(Task to carry out): Copy the lines of the listing below exactly, starting at the line that contains "The width and height of the screenshot is (766, 380)." and ending with the line that contains "Looking at the screenshot, I should tap(71, 158).", including both. Omit the pictures from your copy.

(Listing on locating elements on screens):
--------

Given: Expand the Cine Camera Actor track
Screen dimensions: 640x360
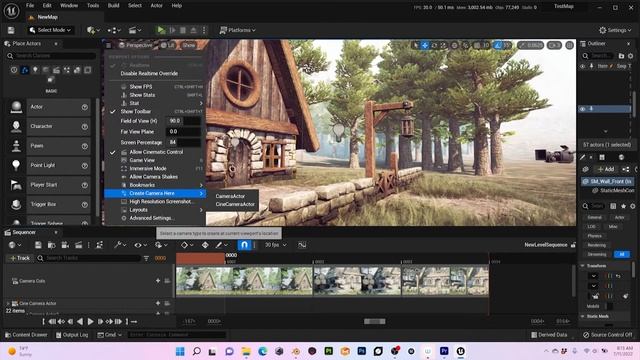Looking at the screenshot, I should point(8,303).
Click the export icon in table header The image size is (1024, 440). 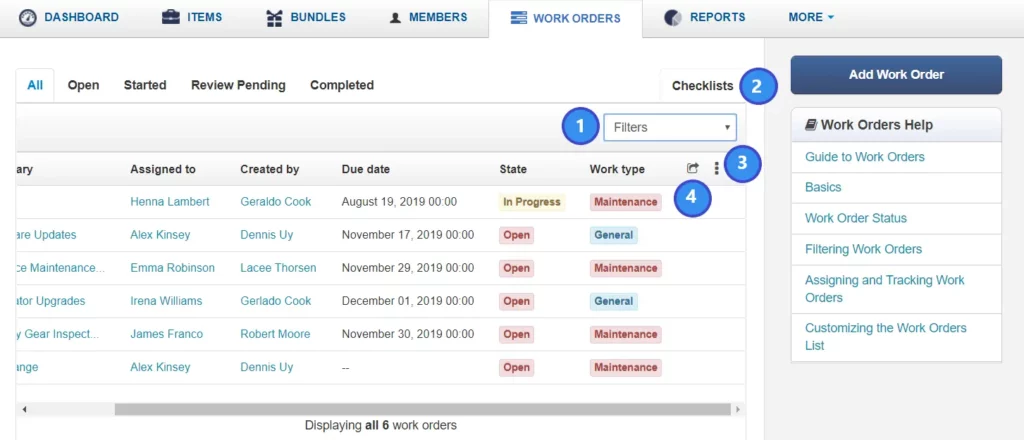coord(693,169)
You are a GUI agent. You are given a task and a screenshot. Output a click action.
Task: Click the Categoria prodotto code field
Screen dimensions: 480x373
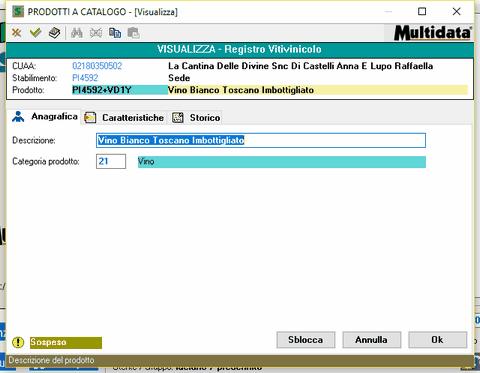tap(111, 161)
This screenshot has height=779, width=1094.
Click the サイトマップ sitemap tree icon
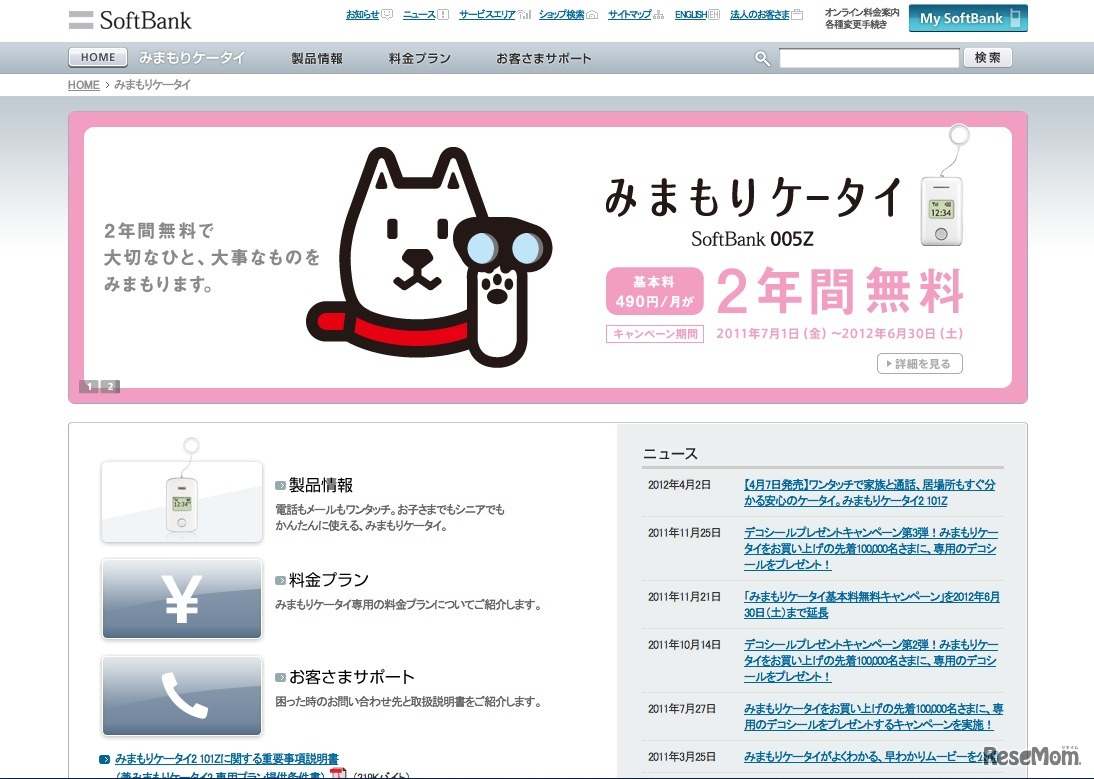[x=659, y=14]
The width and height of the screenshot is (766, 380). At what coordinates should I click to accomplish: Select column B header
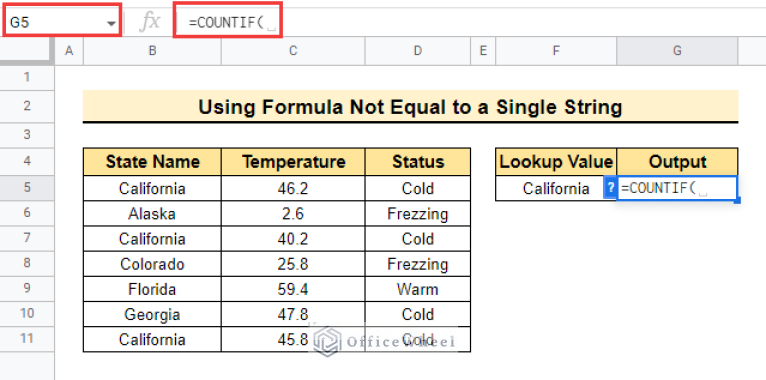click(152, 51)
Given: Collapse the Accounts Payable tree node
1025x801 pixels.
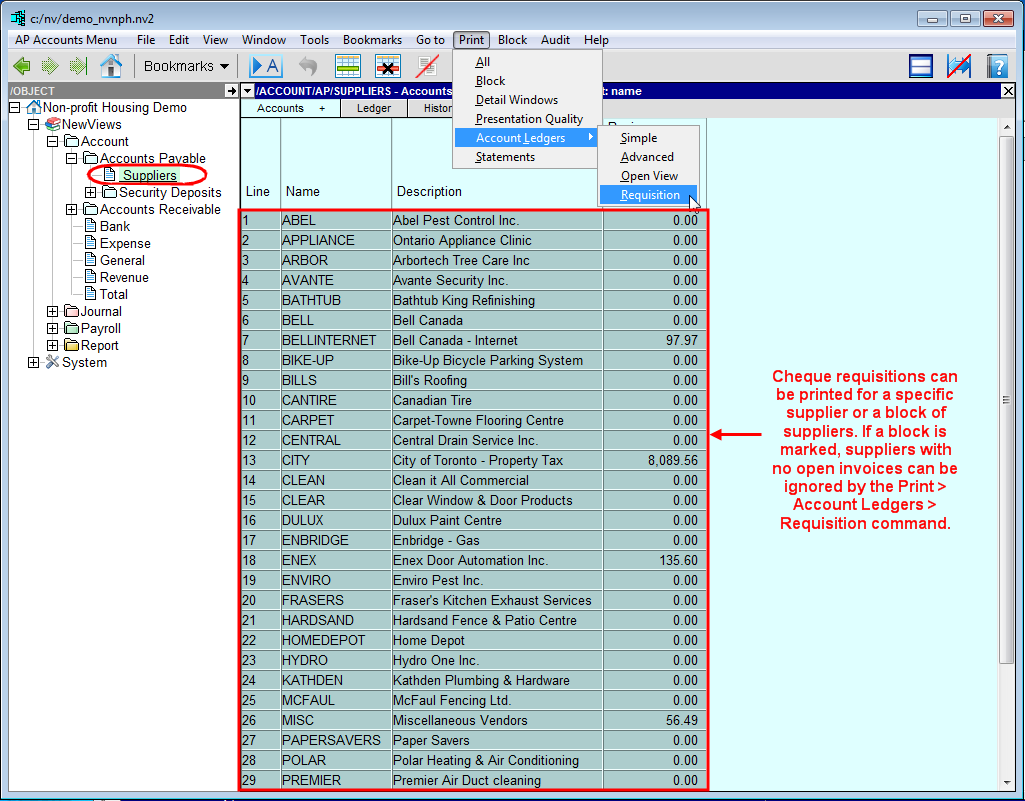Looking at the screenshot, I should tap(71, 158).
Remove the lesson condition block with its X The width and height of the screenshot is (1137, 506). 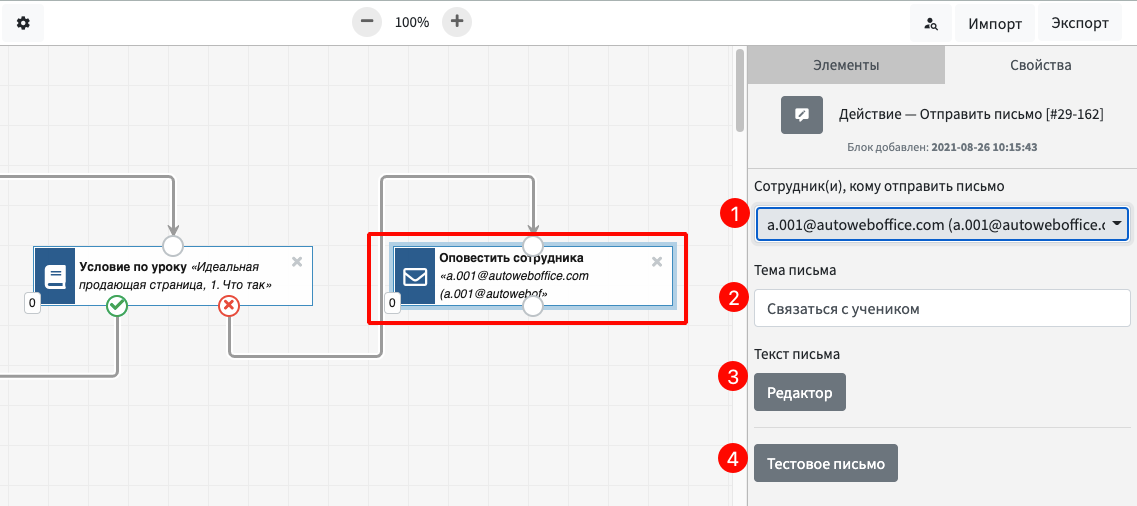click(297, 262)
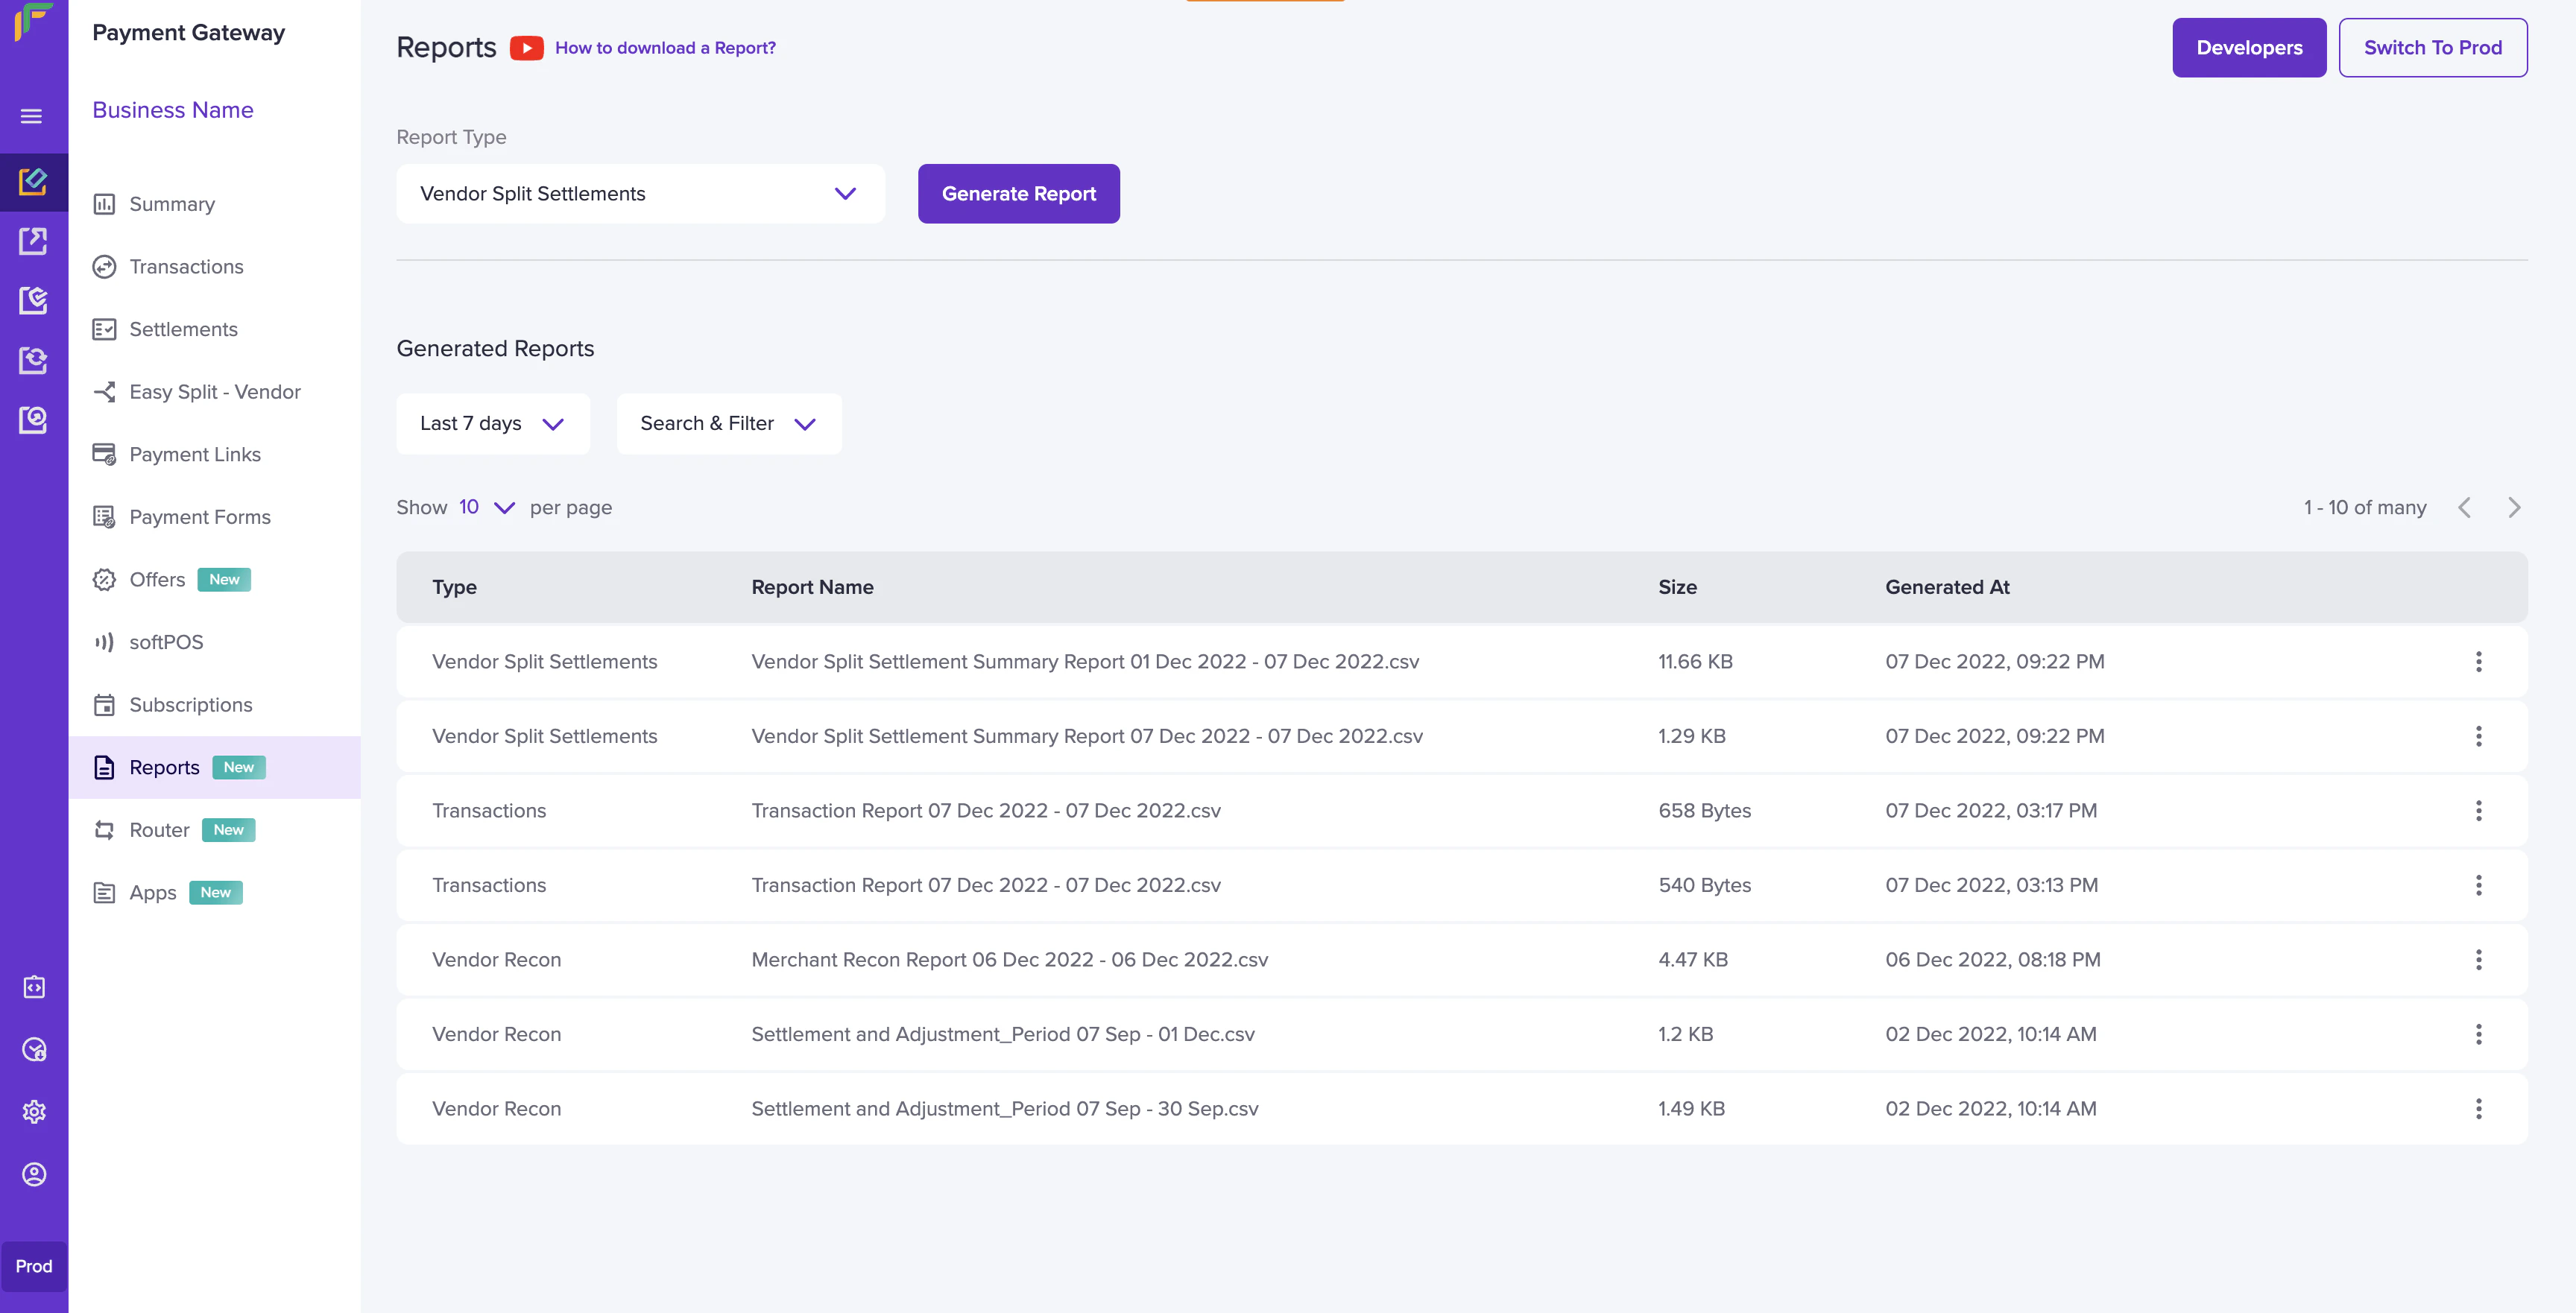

--------

(Finished exercise):
The width and height of the screenshot is (766, 380). At what coordinates should I click to accomplish: Select column B header
click(152, 51)
Given: Collapse the Accounts Payable tree node
1025x801 pixels.
Looking at the screenshot, I should tap(71, 158).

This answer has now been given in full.